Geloofsbroeder Arthur van Amerongen schreef over kinderboeken en hoe een bepaalde groep handineigenboezemers ons dienaangaande een verloren onschuld aan wil praten. Vanmorgen las ik mijn dochtertje van drie voor uit het onschuldigste aller kinderboeken, Jip en Janneke. Ze is gek op de poeslieve tekeningetjes van Fiep Westendorp. En het ging over een waterpistool. Dolle pret.
Maar toen stond daar ineens negerpopje en fotografeerde ik, indachtig de woorden van voornoemde schrijfguru, de pagina als bewijsmateriaal. De meedogenloze Annie M.G. Schmidt heerst nog vanuit haar graf over de onschuldige zieltjes van onze kindskinderen, die ze in een onbewaakt ogenblik pekzwart weet te kleuren met haar negerpopjes.

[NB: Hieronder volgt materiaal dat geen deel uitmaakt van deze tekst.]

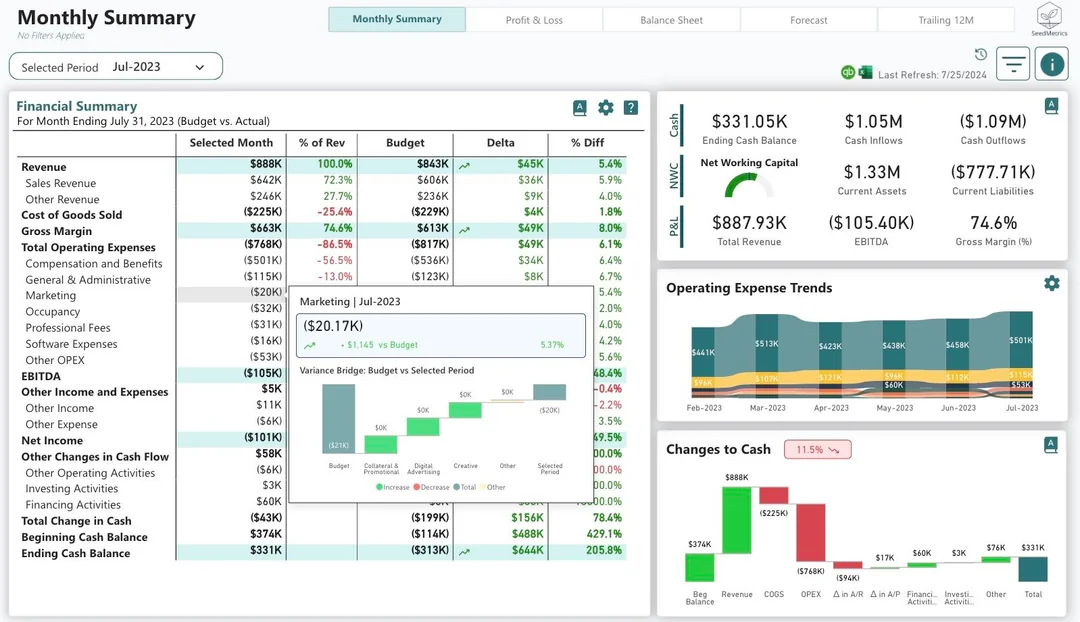Open settings gear for Operating Expense Trends
The height and width of the screenshot is (622, 1080).
[x=1051, y=283]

Al mijn opvoedingspogingen zijn vanaf nu ijdel. Met lede ogen moet ik aanzien hoe mijn dochtertje zal opgroeien tot een racistische, homofobe neonazi, en het is allemaal de schuld van Annie en haar negerpopjes. Ik ben op zoek naar lotgenoten, want samen staan we in onze kracht. Samen kunnen onze aanklachten bundelen en als enorme Stapel indienen bij een politiebureau in de grachtengordel, wanneer men daar even een bakje doet tussen het uitschrijven van bonnen aan foutgeparkeerde jihadisten door.
Bij deze dus mijn oproep. Stuurt u mij een bericht wanneer u ook een wit kindje heeft, wiens tedere ziel voor alle eeuwigheid in diepe duisternis is gedrenkt door de racistische derogatieven van onze nietsontziende kinderboekauteurs.